* _Exercise_: Continue the review of The First 48, picking up right after its last sentence.

* _Page text_:
THE FIRST 48

I can’t be the only one who’s noticed there’s often a slight dip in quality in the TV schedule every day between about 6am and 11pm when the quality programming starts. It’s all either Channel 4 documentaries about a lady who married the concept of dismay, or a BBC One show where Dominic Littlewood shouts at tradesmen. So, seeing as the alternative is bonding with the family or reading an improving book (stop laughing), I found myself flicking through the more obscure channels while waiting for South Park to come on. And let me tell you, once you ignore all the programmes about obese babies or comedians called Russell jumping about on BBC Three you can actually pick up some surprisingly good shows. The First 48 (Crime Channel) is one of these.

A bit of background info first; it’s a show about the police. But not the police you see on your shows like Law and Order. No, these are real police officers. Real, balding, overweight, but most importantly real police officers. Guys who don’t run around dealing with angst and playing silly buggers with sunglasses. Which is ironic, because I episode I caught was actually set in Miami…

The basic premise is that a camera crew follows various police forces around as they investigate murders, the idea being that the first 48 hours after a murder are the most significant (do you see what they did there?) And I have to be honest, for the Americans this is actually done with a surprisingly large amount of tact and sensitivity.

There’s none of this “ooo there’s a dead body, look at it, quickly, look, quick, lo- LOOK AT IT! SEE HIM, THERE, BEING ALL DEAD! LOOK AT THE CAMERA ANGLES! WHAT ABOUT WITH DIFFERENT FILTERS? LOOK!” bollocks that you might sadly expect from a crime show. But this is no CSI. This is a show that gives a deep insight into the inner workings of the ol’ US o’ A’s police departments.

* _Extracted information_:
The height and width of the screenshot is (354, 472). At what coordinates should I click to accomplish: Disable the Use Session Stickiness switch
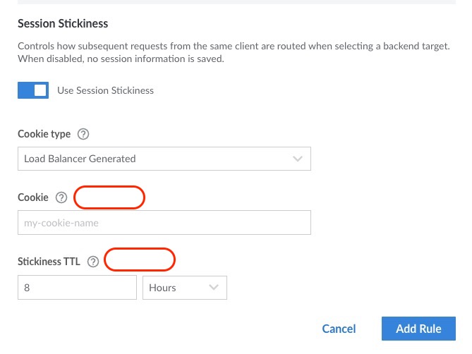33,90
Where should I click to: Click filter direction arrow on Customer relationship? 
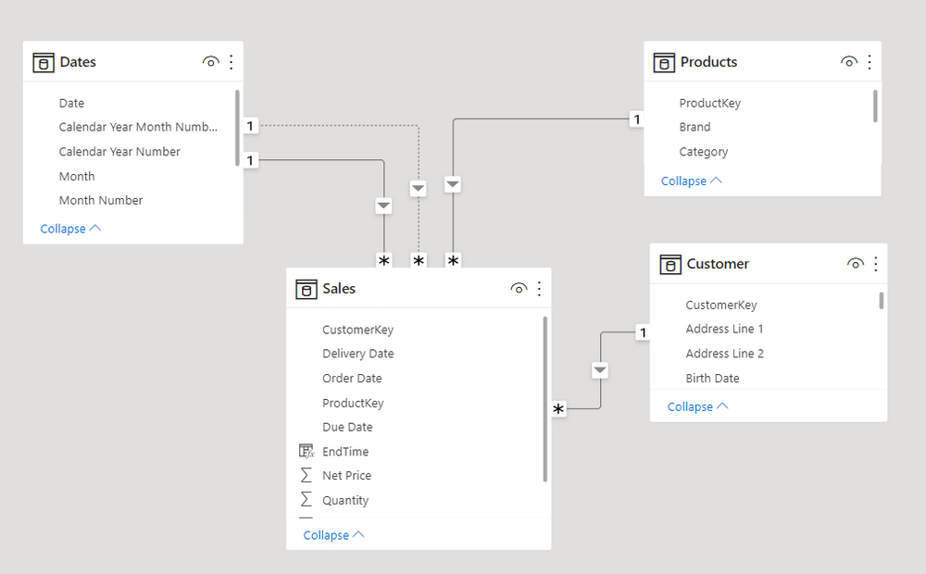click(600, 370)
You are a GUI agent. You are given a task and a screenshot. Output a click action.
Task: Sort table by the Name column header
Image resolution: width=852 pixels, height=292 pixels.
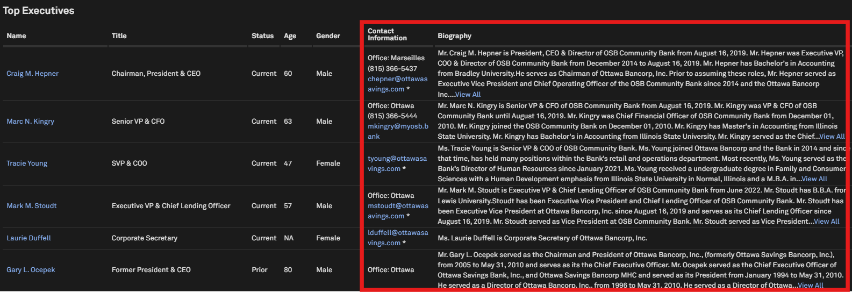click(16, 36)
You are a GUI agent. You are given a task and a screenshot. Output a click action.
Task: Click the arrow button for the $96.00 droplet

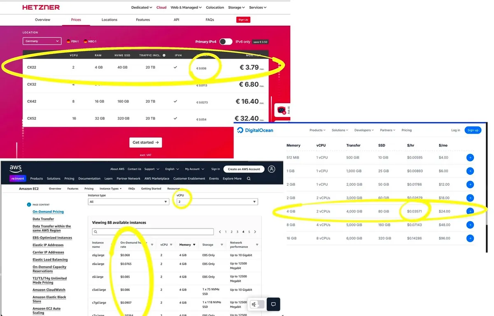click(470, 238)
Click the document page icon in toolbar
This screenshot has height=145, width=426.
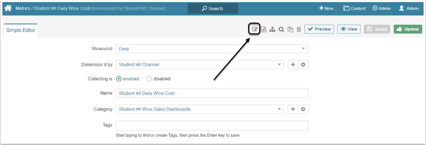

* _Output of the task_:
What stands out here is that it shows a lot of compassion towards poorer areas. While it’s tempting to sit there sighing to yourself about what a shame it all is before nodding politely while your nan says something racist about how some of the victims are black guys, you can see that the police are working hard to make the streets a better place.

One bit that particularly stood out for me was a bit I caught actually a couple of months ago when I was in Florida. It was a leader of a gang who was sitting alone in an interrogation room during a questioning breaking down in tears and calling for his mum. Which was both harrowing and morbidly fascinating at the same time. And I applaud the show’s makers for making a show like this.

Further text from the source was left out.